Badan Pusat Statistik (BPS) mengungkap data tentang peningkatan Indeks Perkembangan Harga (IPH) di 32 provinsi Indonesia pada Juni 2026. Tingkat naik terbesar mencakup Sulawesi Utara dengan 7,91 persen, ditopang oleh provinsi seperti Gorontalo dan Maluku Utara. Kabar ini diangkat karena lonjakan harga cabai merah, rawit, serta bawang merah yang menjadi pengkendala utama.

Di daerah yang paling berbau, Kab. Bolaang Mongondow mencatat naik IPH 10,63 persen, terutama di cabai dan bawang merah. Provinsi di Sumatera dan Jawa juga mengalami penurunan harga yang berbeda-beda, seperti di Cianjur dengan cabai merah dan daging sapi. Posisi nomor satu tetap berada di Bolaang Mongondow di luar Jawa, tetapi data ini disampaikan dalam rapat pengendalian inflasi via YouTube Kemendagri.

Analisis lanjutan menunjukkan korelasi tajam antara krisis iklim dan fluktuasi harga. Provinsi di Kalimantan dan Sulawesi asesin penguntungan karena kenaikan uap mengganggu pengalaman panen. Kebutuhan pasar untuk bawang merah dan cabai tetap tinggi, sementara penawaran dari plumerai kalah.
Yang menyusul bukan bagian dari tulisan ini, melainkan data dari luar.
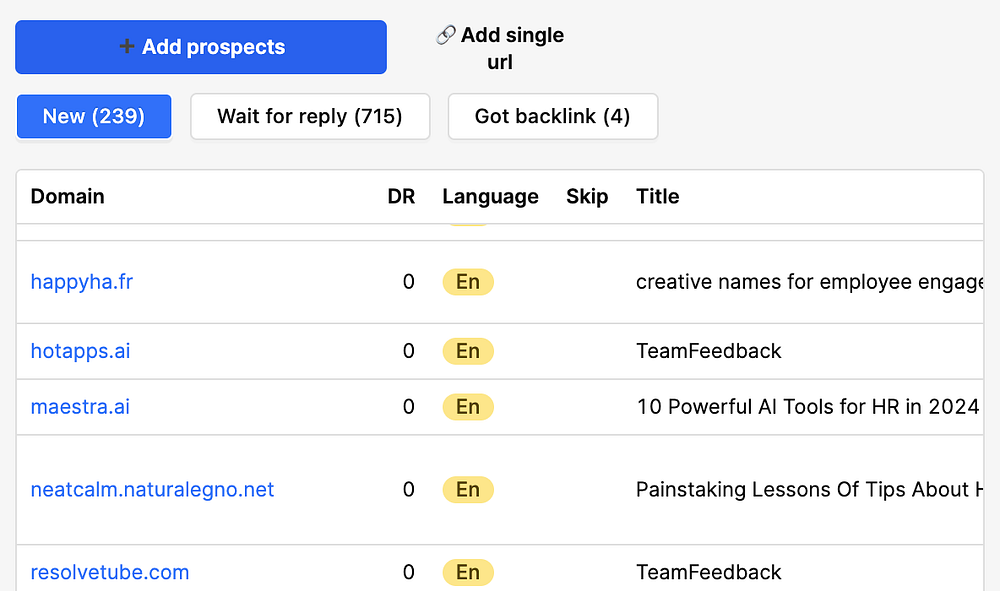Open the happyha.fr domain link

(82, 282)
Kebijakan pemerintah untuk pendukung logistik dan pelatihan petani diperlukan segera.

Dari sisi praktis, kemitraan antar-provinsi dalam distribusi cabai dan bawang merah bisa mengurangi ketegangan harga. Model pasar lokal yang lebih terorganisasi juga menjadi solusi alternatif. próximidad mengelola pasokan dan permintaan, pemerintah harus fokus pada dukungan teknologi pertanian dan regulasi pasir pasir pasar.